RE: Global Warming & Yankee Ingenuity. (L.A. Times: July 15, 2001)

Let’s get this right. We ship carbon from halfway around the world at a tremendous economic and environmental cost for energy and then we want to bury it in the only ocean system on the planet. Ray Weiss of Scripps Institute is right, "The 500-pound gorilla is the burning of fossil fuels (oil, coal, natural gas)."

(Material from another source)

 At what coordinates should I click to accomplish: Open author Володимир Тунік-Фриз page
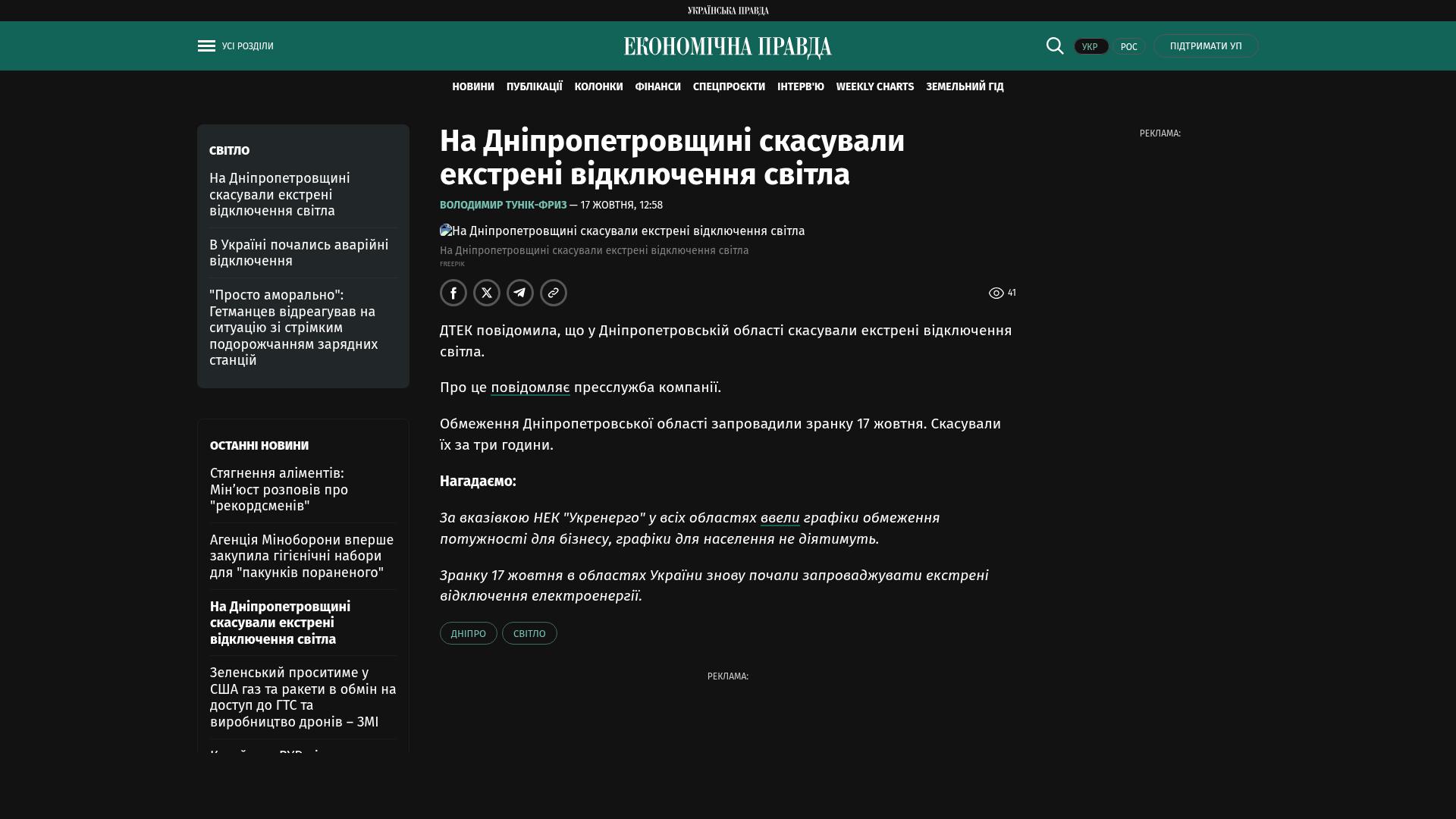tap(503, 206)
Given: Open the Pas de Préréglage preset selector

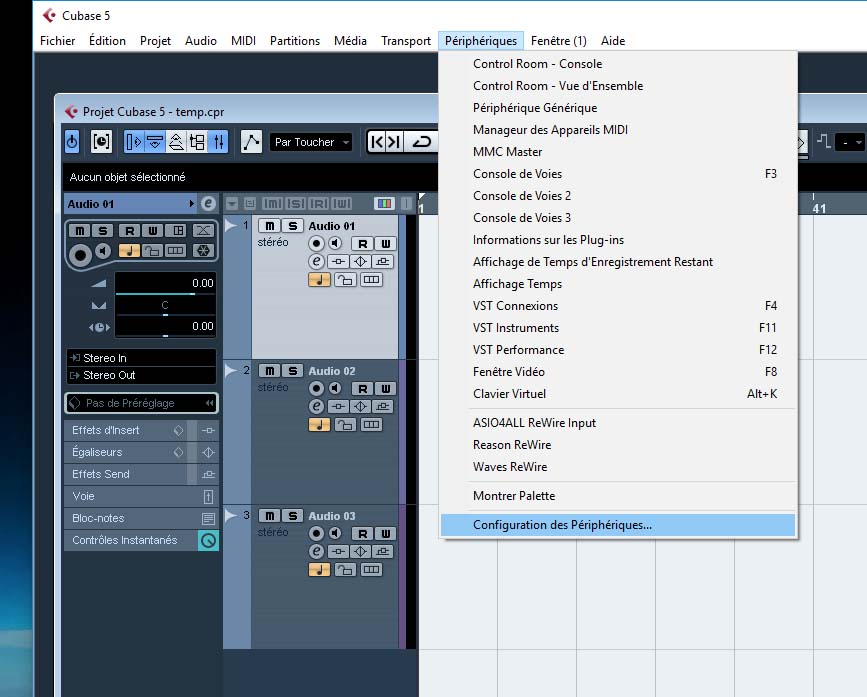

Hemp is the best Yankee ingenuity we have to deal with the problem of carbon dioxide. Hemp breathes carbon dioxide and converts it to plant material (fiber and wood) four times faster than trees. This we have known since USDA Bulletin 404, 1918, was published. Due to the prohibition of hemp growing the Energy Department cannot even mention hemp. And burning plant material is not the same as burning fossil fuel as implied by the article. Yes if we convert hemp to alcohol for fuel we end up with carbon dioxide in the atmosphere, but the next year we grow the same amount of hemp and the same amount of carbon dioxide is absorbed back into the plant. After the first year no further loading to the atmosphere occurs for this same amount. In our example, the amount of hemp burned for fuel replaces fossil fuels which are the 500-pound gorilla.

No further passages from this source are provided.